Data shown start

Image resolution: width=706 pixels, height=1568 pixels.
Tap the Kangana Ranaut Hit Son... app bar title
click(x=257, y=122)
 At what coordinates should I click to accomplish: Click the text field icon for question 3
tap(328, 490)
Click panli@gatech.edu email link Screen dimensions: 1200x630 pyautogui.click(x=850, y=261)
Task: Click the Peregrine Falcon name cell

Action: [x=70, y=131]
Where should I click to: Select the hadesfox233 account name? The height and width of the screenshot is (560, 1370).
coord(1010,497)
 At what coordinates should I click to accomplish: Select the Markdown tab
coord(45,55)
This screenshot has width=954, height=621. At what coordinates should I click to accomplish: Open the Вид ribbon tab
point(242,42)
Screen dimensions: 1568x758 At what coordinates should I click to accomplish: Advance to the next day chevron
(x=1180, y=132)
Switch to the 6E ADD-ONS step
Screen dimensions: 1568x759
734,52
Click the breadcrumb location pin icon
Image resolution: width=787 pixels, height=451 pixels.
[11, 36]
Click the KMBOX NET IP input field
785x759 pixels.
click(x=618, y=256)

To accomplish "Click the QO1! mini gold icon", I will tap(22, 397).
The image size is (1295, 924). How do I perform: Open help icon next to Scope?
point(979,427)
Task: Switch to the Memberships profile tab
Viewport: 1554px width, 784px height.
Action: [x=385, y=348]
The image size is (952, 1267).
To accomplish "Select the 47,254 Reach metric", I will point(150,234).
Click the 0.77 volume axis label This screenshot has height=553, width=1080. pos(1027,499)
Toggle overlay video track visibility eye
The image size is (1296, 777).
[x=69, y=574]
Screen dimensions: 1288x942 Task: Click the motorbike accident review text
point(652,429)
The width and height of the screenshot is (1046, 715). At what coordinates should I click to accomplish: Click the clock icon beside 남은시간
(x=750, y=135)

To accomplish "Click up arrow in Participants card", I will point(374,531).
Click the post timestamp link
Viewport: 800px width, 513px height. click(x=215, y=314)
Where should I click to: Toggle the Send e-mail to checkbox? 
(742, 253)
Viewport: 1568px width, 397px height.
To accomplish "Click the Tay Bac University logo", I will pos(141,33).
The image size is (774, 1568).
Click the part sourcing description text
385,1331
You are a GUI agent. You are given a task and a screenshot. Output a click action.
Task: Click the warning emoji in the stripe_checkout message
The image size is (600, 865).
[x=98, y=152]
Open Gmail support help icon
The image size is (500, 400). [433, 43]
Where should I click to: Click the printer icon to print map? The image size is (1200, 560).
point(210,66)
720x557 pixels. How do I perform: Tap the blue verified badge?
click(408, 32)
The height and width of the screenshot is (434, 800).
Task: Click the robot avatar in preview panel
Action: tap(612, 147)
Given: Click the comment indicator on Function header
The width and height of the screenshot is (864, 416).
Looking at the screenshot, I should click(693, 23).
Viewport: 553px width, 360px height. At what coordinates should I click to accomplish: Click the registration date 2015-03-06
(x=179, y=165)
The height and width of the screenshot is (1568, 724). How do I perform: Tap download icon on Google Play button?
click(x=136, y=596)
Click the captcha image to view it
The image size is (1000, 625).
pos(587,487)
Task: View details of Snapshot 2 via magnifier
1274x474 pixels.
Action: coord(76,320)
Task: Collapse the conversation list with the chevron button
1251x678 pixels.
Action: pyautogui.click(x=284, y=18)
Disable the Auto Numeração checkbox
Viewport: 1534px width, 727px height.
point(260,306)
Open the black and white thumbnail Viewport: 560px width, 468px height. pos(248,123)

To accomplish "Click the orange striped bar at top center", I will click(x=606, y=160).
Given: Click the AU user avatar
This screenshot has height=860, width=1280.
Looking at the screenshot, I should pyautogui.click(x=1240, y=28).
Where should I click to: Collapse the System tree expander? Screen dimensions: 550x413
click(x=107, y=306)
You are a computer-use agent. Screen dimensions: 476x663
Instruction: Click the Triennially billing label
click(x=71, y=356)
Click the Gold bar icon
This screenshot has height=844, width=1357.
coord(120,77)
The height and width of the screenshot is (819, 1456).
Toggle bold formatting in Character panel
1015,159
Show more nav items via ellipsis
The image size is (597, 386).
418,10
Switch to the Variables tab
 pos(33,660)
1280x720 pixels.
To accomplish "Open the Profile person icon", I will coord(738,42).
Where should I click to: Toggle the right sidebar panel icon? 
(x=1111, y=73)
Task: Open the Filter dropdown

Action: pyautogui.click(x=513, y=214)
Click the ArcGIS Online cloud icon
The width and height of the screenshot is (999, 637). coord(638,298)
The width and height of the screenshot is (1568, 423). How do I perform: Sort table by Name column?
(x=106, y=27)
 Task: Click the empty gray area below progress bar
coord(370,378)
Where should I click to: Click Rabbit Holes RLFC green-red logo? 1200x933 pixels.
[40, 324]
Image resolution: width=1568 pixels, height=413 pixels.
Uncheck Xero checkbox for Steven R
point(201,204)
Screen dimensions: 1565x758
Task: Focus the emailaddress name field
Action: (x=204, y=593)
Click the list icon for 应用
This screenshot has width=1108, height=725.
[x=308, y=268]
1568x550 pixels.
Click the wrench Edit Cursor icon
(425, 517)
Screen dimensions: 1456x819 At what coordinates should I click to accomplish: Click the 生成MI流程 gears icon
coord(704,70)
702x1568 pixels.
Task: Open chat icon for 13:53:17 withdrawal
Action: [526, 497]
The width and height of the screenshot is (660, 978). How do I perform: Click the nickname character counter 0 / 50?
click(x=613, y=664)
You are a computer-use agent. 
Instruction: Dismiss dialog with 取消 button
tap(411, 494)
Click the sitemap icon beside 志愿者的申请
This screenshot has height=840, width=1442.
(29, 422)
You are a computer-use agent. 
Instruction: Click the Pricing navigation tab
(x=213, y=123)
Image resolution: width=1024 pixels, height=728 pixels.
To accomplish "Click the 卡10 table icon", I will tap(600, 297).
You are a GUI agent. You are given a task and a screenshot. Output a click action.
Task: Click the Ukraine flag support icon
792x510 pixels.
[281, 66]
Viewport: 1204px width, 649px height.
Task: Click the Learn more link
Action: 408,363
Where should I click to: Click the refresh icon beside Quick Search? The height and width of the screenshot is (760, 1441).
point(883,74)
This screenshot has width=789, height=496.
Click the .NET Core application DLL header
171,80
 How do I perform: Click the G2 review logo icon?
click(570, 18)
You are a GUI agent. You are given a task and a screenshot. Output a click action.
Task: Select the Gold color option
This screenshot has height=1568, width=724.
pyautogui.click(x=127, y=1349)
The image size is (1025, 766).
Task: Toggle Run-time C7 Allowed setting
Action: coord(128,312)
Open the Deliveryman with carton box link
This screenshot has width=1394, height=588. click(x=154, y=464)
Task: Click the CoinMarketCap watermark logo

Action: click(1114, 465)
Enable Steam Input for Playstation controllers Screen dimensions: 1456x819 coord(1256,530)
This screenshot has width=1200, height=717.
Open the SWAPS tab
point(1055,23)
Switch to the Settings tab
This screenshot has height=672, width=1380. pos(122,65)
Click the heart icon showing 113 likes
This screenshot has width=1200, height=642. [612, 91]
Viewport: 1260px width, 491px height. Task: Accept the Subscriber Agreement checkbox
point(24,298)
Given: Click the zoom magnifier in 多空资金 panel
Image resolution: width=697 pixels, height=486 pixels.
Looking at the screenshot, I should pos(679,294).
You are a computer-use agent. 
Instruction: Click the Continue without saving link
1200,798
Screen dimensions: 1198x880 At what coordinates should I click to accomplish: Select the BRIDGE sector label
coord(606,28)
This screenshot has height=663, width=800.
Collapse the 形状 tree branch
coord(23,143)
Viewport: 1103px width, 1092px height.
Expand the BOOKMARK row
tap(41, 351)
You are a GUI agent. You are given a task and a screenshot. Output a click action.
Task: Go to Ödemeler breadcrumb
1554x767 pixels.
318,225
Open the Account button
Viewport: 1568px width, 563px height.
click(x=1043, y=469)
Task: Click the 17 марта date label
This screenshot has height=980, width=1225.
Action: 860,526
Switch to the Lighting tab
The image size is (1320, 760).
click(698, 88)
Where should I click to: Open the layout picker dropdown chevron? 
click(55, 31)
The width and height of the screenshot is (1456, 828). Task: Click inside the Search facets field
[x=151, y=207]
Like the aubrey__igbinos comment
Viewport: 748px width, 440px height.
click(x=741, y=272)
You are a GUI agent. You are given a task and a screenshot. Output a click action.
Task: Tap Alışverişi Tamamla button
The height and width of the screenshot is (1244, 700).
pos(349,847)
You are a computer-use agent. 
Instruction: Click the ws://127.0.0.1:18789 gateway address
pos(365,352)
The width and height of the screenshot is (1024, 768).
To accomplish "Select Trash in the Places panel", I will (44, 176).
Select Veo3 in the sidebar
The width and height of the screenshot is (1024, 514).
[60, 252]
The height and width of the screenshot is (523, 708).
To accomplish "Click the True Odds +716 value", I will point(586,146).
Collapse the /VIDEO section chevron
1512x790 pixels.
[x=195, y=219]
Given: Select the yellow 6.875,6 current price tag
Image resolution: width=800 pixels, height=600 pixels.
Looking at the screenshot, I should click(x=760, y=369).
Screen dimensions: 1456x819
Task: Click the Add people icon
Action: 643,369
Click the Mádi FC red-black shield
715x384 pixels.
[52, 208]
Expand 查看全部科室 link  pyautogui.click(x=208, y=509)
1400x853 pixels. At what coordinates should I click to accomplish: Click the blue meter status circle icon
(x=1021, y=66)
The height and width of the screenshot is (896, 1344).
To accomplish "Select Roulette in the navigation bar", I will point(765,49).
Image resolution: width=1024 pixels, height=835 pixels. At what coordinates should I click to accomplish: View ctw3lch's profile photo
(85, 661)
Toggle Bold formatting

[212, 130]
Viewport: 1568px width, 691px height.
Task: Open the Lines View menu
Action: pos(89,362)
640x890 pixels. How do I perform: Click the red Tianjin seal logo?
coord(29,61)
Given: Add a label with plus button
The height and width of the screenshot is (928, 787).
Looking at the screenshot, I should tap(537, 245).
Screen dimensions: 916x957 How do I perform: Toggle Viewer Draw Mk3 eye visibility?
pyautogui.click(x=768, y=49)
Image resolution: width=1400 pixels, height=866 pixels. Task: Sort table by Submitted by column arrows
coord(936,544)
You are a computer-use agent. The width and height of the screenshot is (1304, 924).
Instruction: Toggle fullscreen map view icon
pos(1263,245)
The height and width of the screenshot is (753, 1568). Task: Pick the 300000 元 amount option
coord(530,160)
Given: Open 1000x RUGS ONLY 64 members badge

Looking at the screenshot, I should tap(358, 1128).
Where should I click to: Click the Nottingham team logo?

Data shown end

## Requirement
Quote the items exactly, starting at the first line of the items and stopping after the line that contains "point(242,42)".

## Answer for this exercise
Image resolution: width=706 pixels, height=1568 pixels.
Tap the Kangana Ranaut Hit Son... app bar title
click(x=257, y=122)
 At what coordinates should I click to accomplish: Click the text field icon for question 3
tap(328, 490)
Click panli@gatech.edu email link Screen dimensions: 1200x630 pyautogui.click(x=850, y=261)
Task: Click the Peregrine Falcon name cell

Action: [x=70, y=131]
Where should I click to: Select the hadesfox233 account name? The height and width of the screenshot is (560, 1370).
coord(1010,497)
 At what coordinates should I click to accomplish: Select the Markdown tab
coord(45,55)
This screenshot has width=954, height=621. At what coordinates should I click to accomplish: Open the Вид ribbon tab
point(242,42)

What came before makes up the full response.